するとめぐみんがツンツンとミツルギを突き
「? なんだい?」
「まずこの男がもう魔剣を持っていない件について。」
サーっとみるみる青くなって行くミツルギ。
「さ、サトウカズマ?ぼ、僕の魔剣はどこに?」
「売った。」
「チクショーーーーー!!!!!」
3
薄暗いどこかの地下。
一人のロープの女が黒いケータイ、
ダークモバイレーツを取り出す。
番号を入力しどこかに連絡する女。
「デンソーヅノー。」
『はい。』
「ソウジキジゲンを寄こせ。」
『了解いたしました。』
その短いやり取りの数秒後に女の背後に一体の次元獣が現れた。
「ソウジキジゲン。ここに。」
深々頭を下げるソウジキジゲンに女は一瓶のポーションを握らせる。
「これでこの街を混乱させてやれ。」
「ははぁ!」
去って行くソウジキジゲン。
女はダークモバイレーツをしまうとロープを脱いで表の顔に戻った。
4
「んく!んく!ぷはぁ~~!
ひっさびさのシャワシャワは格別ね!」
「お前ホント好きだよな。程々にしとけよ?」
「いやよ!風だなんだでどれだけお預けを食らったと思ってるのよ?
その分思いっきり飲むのよ!」
「もう、今日はクエスト受けてないんですよ?」
「まあ、見てて気持ちのいい飲みっぷりではあるがな。」
丸一日かけて家の手入れや呪いの原因の除去をやった俺たちは大衆食堂でちょっと贅沢な飯を食っていた。
マツ……なんとかとかいうやつからパク…正当な報酬としてもらい受けた魔剣が結構いい値段だったので明日までなら食っていける計算だ。

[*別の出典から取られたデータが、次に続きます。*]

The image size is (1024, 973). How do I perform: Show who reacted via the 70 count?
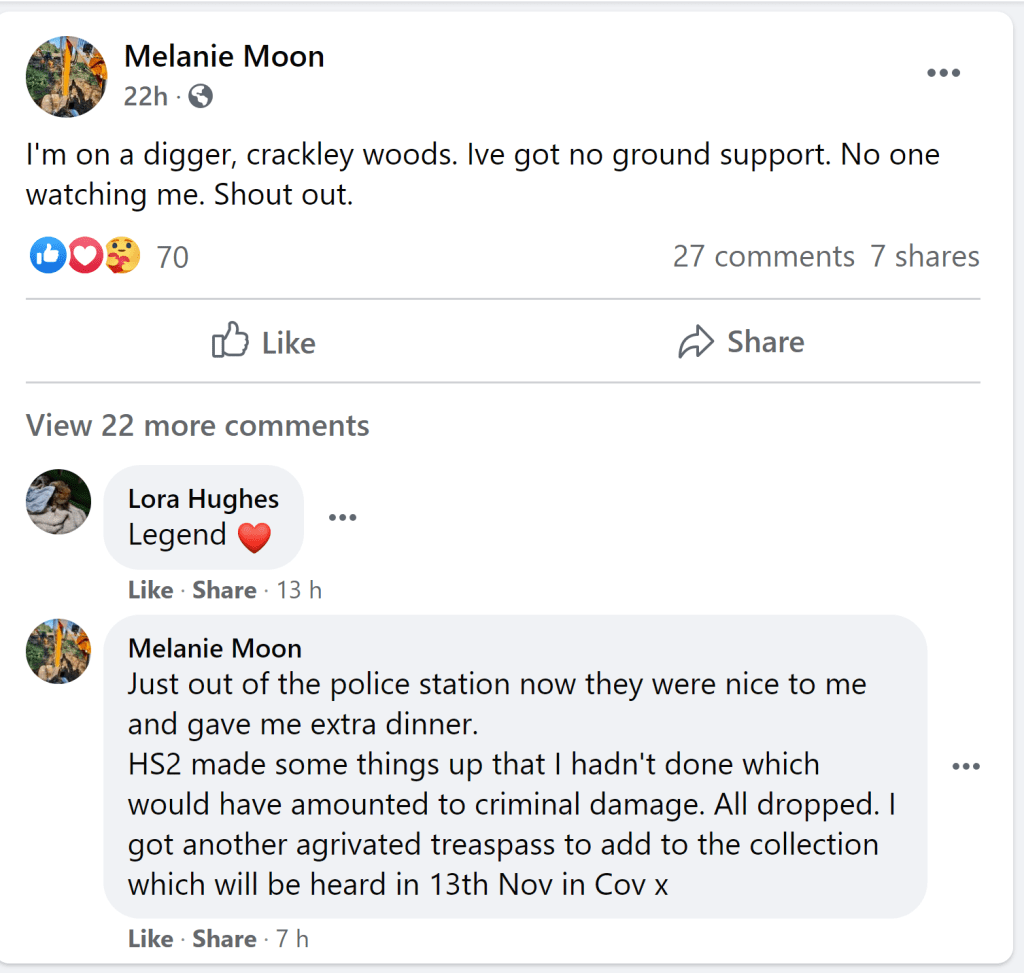tap(172, 257)
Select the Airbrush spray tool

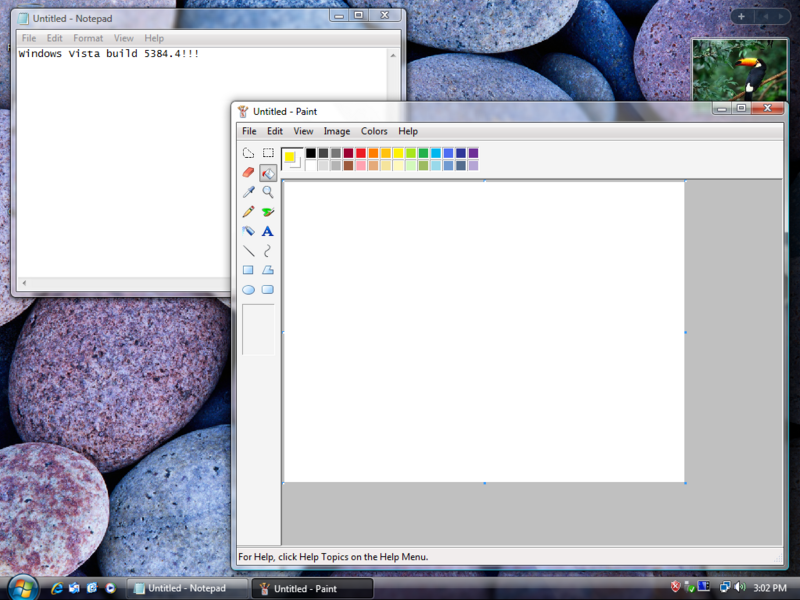tap(248, 231)
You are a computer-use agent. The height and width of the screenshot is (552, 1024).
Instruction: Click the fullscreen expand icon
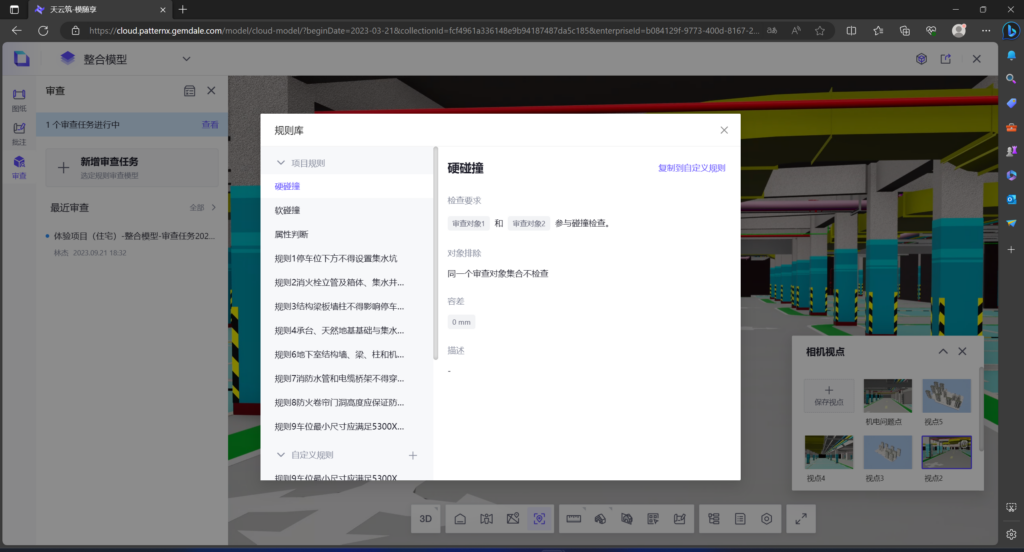pos(801,519)
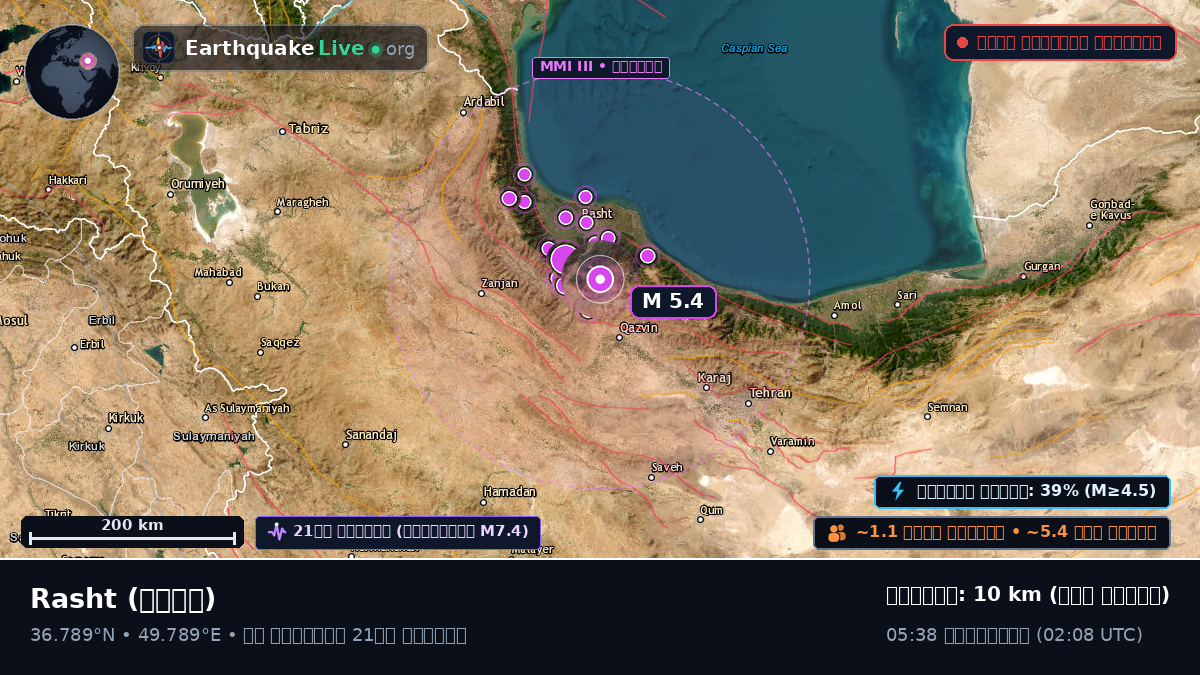Select the northernmost magenta aftershock marker

[x=524, y=174]
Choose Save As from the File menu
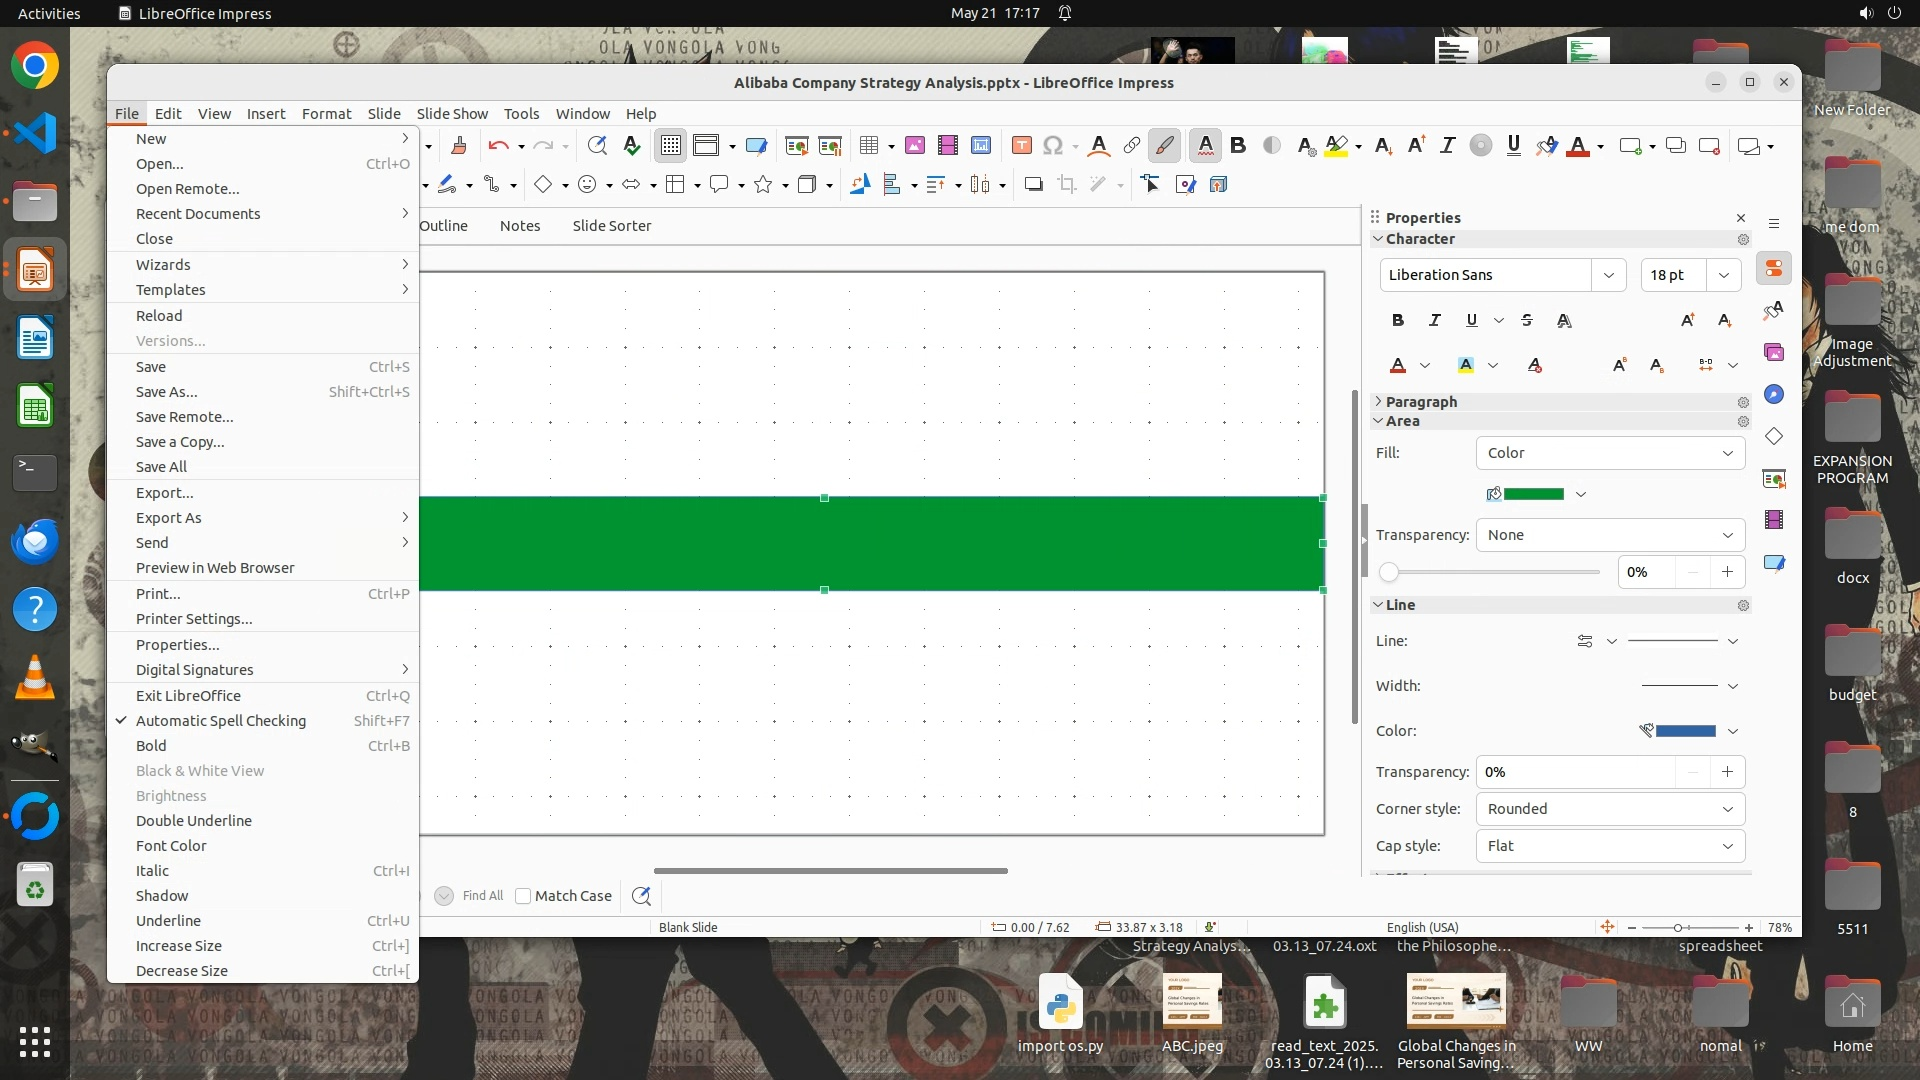Image resolution: width=1920 pixels, height=1080 pixels. [x=166, y=392]
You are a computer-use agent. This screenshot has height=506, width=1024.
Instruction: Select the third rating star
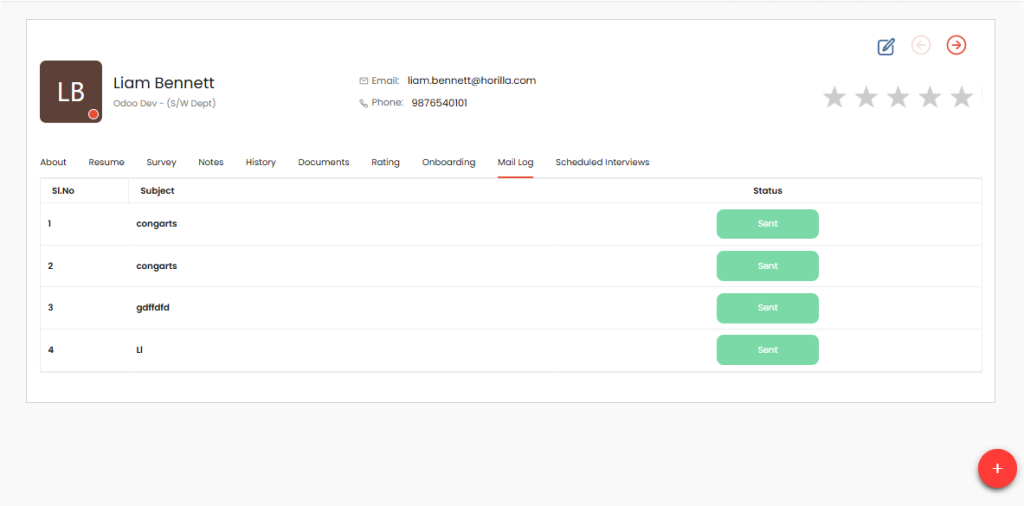pos(898,97)
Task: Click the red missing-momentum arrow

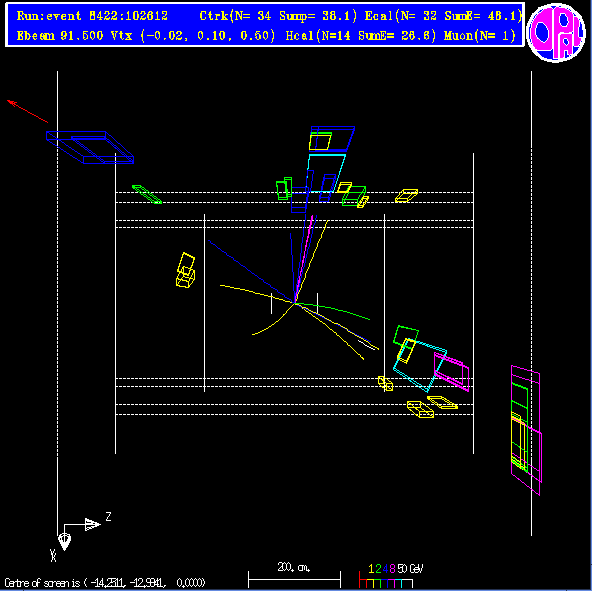Action: coord(28,111)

「シャワシャワのお代わりお待たせしましたって和真!」
シャワシャワを運んできたのは赤いタオルを頭に巻いた総一さんだった。
「バイトですか?」
「ああ。この前魔王軍の幹部が来てるって言ってたろ?
それでいよいよクエストがなくなっちまってさ。
ジョーは変わらず子供に剣を教えてて、
ルカは宝石店で鑑定の手伝い。
リアは昼間はドンと、ドンってのはウチの馬な。
と荷運びの仕事と今晩はバーで歌手。
俺は見ての通りバイト。」
「平均レベル20後半のパーティーでもそれですか。」
「そうか、となるともう私らは実家に帰って筋トレぐらいしかやる事がないぞ?」
「確かに日銭稼ぐ以外はやることないな。」
明日からどうしようか?
もちろんダクネスに借りた分はそのうち返すつもりだし、何もしない訳にはいかない。
「それより店員さん?早くお酌してくれないかしら?」
「へいへい神様仏様女神様。」
「よろしい。」
上機嫌でジョッキを煽るアクア。
こいつ本当に酒好きだな。
「うふぅ!なんかこのシャワシャワちょっと甘くない?」
「甘くないって全部飲んでるじゃないか。」
「甘い?おかしいな。他のお客に出してるのと変わんないのを出したはずなんだけど……ま、いっか。
ごゆっくり~~」
空き瓶をもって去って行く総一さん。
幸運値だけは高い俺はなにか日本の食べ物でも作って売れないかな?とか考えながらマッカランを飲んだ。
5
「それで?いったい何作るの?」
三日後。バイトの傍ら色々考え、調べた結果、
俺はあんパンを作ってみることにした。
刑事ドラマやあの赤いスーツにマントのヒーローの頭部でおなじみのあのあんぱんだ。
この屋敷のキッチンなら結構器具が整ってるから色々出来ると思ってたんだ。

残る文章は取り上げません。